## TO BE DONE
**1.** Print the passage of the mailing-list message about StreamsResetter word for word, from "Even if we need" up to and including "KAFKA-6058 and KAFKA-5965.".
**2.** Turn the rows, from the first line of the rows up to and including the line with "pyautogui.click(x=471, y=347)", into a numbered list with the blank lines left out.

## EXCERPT PROVIDED
┄┄┄┄┄┄┄┄┄┄
Jorge,

thanks for the update.

I would suggest to not reuse `ConsumerGroupCommand` and re implement
what we need in `StreamsResetter` directly.

Even if we need to keep `StreamsResetter` in `core` for now, I think we
should not introduce new dependencies.

Currently, we still use old `kafka.admin.AdmitClient` in
`StreamsResetter`. We need new `KafkaAdminClient` to support "describe
consumer group" to get rid of this part. Than we can move
`StreamsResetter` to `streams` package.

Cf. https://issues.apache.org/jira/browse/KAFKA-6058
https://issues.apache.org/jira/browse/KAFKA-5965

Feel free to pick up KAFKA-6058 and KAFKA-5965.


-Matthias



On 10/9/17 12:54 AM, Jorge Esteban Quilcate Otoya wrote:
> Matthias,
> 
> Thanks for the heads up!
> 
> I think the main dependency is from `StreamResseter` to
> `ConsumerGroupCommand` class to actually reuse `#reset-offsets`
> functionality.
> 
> Not sure what would be the better way to remove it. To expose commands
> (e.g. `ConsumerGroupCommand`) as part of AdminClient, they have to be
> re-implemented on the `client` module right? Is this an option? If not I
> think we should keep `StreamResseter` as part of `core` module until we
> have `ConsumerGroupCommand` on `client` module as well.
> 
> El vie., 6 oct. 2017 a las 0:05, Matthias J. Sax (<matth...@confluent.io>)
> escribió:
> 
>> Jorge,
>>
>> KIP-198 (that got merged already) overlaps with this KIP. Can you please
>> update your KIP accordingly?
┄┄┄┄┄┄┄┄┄┄
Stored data
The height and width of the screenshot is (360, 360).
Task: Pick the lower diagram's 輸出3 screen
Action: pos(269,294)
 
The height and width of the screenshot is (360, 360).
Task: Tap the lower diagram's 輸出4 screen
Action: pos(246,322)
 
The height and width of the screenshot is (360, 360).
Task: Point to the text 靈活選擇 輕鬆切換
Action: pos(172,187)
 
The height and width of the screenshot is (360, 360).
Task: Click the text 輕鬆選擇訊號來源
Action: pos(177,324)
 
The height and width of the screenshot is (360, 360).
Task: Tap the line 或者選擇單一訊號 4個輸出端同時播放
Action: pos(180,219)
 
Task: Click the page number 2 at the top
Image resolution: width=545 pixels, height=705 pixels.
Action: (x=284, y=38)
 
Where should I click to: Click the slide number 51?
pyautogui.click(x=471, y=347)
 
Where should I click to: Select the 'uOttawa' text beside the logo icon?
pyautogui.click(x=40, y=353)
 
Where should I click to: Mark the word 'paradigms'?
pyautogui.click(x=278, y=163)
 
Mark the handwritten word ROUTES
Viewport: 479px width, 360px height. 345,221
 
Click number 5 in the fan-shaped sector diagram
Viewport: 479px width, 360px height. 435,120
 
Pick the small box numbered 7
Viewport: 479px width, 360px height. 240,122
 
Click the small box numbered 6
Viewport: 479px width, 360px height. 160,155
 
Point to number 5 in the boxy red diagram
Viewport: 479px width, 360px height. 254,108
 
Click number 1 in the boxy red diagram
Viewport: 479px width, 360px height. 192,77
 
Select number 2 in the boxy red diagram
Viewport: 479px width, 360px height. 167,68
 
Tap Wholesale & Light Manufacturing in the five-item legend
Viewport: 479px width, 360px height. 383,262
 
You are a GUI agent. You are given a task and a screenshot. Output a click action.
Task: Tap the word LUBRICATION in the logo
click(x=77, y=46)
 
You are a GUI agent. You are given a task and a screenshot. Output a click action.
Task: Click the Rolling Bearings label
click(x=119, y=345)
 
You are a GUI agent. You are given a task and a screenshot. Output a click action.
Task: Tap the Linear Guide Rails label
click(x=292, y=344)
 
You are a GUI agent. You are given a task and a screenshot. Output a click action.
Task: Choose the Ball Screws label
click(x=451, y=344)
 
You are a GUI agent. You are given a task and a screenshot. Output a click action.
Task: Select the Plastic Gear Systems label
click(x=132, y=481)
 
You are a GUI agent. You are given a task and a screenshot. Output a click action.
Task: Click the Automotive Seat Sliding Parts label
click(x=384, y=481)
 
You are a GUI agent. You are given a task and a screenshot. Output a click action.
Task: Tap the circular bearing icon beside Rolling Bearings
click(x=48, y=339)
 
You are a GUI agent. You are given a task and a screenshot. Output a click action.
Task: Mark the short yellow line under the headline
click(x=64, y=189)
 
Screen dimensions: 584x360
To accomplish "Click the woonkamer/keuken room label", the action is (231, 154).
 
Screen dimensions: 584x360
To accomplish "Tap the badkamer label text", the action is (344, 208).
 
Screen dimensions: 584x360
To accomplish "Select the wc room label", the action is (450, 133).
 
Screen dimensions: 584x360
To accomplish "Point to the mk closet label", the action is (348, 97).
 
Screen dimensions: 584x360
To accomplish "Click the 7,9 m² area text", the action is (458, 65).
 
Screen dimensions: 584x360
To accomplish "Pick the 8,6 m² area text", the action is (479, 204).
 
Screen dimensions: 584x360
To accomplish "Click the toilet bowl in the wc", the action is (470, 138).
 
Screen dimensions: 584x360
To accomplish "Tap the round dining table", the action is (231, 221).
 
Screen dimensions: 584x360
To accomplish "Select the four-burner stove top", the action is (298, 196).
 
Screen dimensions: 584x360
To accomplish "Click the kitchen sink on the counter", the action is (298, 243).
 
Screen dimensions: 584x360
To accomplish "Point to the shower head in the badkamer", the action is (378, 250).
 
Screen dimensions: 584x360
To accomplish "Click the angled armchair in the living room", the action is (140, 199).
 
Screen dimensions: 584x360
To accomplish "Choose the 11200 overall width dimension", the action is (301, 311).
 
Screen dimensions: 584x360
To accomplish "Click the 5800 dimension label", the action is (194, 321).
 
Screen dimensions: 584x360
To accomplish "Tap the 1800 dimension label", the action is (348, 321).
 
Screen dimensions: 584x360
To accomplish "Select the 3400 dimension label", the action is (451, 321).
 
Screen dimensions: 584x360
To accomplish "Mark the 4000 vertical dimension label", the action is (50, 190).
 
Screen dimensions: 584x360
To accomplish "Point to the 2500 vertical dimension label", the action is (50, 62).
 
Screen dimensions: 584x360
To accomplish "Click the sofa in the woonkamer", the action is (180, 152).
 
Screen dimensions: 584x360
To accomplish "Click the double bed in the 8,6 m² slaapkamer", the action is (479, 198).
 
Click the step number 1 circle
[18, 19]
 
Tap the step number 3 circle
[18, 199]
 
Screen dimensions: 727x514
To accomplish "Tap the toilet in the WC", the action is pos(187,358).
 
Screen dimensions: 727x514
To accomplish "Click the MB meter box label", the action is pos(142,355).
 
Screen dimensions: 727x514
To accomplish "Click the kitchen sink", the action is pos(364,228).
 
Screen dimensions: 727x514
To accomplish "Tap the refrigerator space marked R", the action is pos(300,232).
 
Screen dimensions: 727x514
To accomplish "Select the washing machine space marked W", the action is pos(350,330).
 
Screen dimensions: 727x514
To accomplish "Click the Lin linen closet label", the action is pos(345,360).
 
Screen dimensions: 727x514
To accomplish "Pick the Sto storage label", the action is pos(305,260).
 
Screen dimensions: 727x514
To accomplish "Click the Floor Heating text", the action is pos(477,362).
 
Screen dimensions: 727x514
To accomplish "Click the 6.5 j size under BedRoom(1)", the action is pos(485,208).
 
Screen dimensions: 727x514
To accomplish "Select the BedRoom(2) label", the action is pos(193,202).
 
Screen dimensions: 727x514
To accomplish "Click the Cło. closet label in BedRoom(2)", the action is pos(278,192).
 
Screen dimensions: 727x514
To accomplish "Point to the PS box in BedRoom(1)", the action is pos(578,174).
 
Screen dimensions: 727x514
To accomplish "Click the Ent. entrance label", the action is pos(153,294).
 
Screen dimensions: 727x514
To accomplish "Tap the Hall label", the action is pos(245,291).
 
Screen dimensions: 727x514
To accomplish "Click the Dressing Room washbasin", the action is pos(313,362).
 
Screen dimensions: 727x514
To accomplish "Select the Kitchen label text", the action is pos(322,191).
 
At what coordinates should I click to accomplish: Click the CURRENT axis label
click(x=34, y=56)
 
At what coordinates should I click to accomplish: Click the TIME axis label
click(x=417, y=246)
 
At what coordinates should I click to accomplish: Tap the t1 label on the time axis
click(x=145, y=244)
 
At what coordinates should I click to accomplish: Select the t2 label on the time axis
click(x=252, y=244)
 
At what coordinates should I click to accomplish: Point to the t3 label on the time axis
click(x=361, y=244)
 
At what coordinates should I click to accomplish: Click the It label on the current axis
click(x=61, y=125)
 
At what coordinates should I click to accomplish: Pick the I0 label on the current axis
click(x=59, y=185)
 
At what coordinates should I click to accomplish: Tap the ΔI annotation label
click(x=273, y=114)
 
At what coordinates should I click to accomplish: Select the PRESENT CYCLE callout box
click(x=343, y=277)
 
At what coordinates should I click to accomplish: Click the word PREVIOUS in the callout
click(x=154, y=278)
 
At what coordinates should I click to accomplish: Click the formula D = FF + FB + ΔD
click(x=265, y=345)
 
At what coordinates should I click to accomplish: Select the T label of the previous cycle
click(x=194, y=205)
┄┄┄┄┄┄┄┄┄┄
## SOLUTION SET
**1.**
Even if we need to keep `StreamsResetter` in `core` for now, I think we
should not introduce new dependencies.

Currently, we still use old `kafka.admin.AdmitClient` in
`StreamsResetter`. We need new `KafkaAdminClient` to support "describe
consumer group" to get rid of this part. Than we can move
`StreamsResetter` to `streams` package.

Cf. https://issues.apache.org/jira/browse/KAFKA-6058
https://issues.apache.org/jira/browse/KAFKA-5965

Feel free to pick up KAFKA-6058 and KAFKA-5965.

**2.**
1. The height and width of the screenshot is (360, 360).
2. Task: Pick the lower diagram's 輸出3 screen
3. Action: pos(269,294)
4. The height and width of the screenshot is (360, 360).
5. Task: Tap the lower diagram's 輸出4 screen
6. Action: pos(246,322)
7. The height and width of the screenshot is (360, 360).
8. Task: Point to the text 靈活選擇 輕鬆切換
9. Action: pos(172,187)
10. The height and width of the screenshot is (360, 360).
11. Task: Click the text 輕鬆選擇訊號來源
12. Action: pos(177,324)
13. The height and width of the screenshot is (360, 360).
14. Task: Tap the line 或者選擇單一訊號 4個輸出端同時播放
15. Action: pos(180,219)
16. Task: Click the page number 2 at the top
17. Image resolution: width=545 pixels, height=705 pixels.
18. Action: (x=284, y=38)
19. Where should I click to: Click the slide number 51?
20. pyautogui.click(x=471, y=347)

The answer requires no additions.